It’s been said:
“…the professor is heartless, which means: he doesn’t have a heart; which means: he’s not romantic…”
Now that is a truth right there, don’t you know, PF. A strong one.
Do you believe? *professorish eye*
Anyways and a few, I was at a wedding this past weekend. Which was a wonder.
It was a vegan wedding, which means they had all sorts of vegan things to eat.
Now, that might scare some of you, and it might delight others. And still, it might leave people wondering what this professor was doing there.
Well, I’m not going to tell you.
I was looking about like a well-meaning fellow (I was also in a white suit, it must be noted) when I saw the bride and groom seated by themselves enjoying a vegan dinner.
The professor approached and pulled up a chair.

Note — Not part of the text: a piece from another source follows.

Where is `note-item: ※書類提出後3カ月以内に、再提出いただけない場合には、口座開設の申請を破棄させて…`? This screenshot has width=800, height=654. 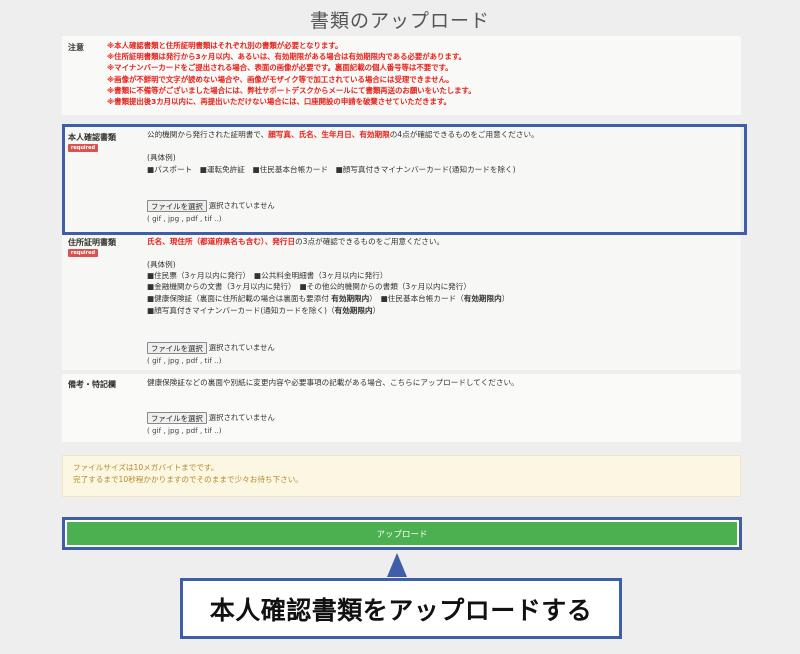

They just stared at me, speechless. The white suit does that to people. So bright it leaves them dumfounded, see.
I broke the silence.
“Let me be the first to congratulate you two,” I said.
“Too late,” the bride said quickly, “we’ve been congratulated by nearly everyone here.”
“Astounding,” I answered. “I’m usually the first person to congratulate people on things like this.”
Then there was some silence.
Not the most speech-able people, see. And when there’s silence, one must make up things.
“So,” I began, “did you know there’s an epidemic passing through the bunny population?”
That got them.
The bride started. “No!”
Then, of course, I remembered this was a vegan wedding. Truly, the professor was trapped, dadblameit.
“Are you serious?” the groom said, staring hard at me.
Nothing for it but to go forward now.
This professor nodded. “It’s horrible.”
“What’s it do to the bunnies?” the bride asked.
“It starts in their feet,” I answered. “Turns them black. Then the ears fall off. After that, the heart shuts down.”
I must admit, I was proud of the disease. At least, it sounded realistic.
But the groom wasn’t happy. The bride was crying.
“I’m going to look this up on my phone,” he said, pulling the dadblame device from his pocket, “and if it’s not true…”
“I just remembered,” I said, the sudden, “that particular epidemic passed through 10 years ago.”
And I left.
Moral: Don’t tell bunny death stories at a vegan wedding.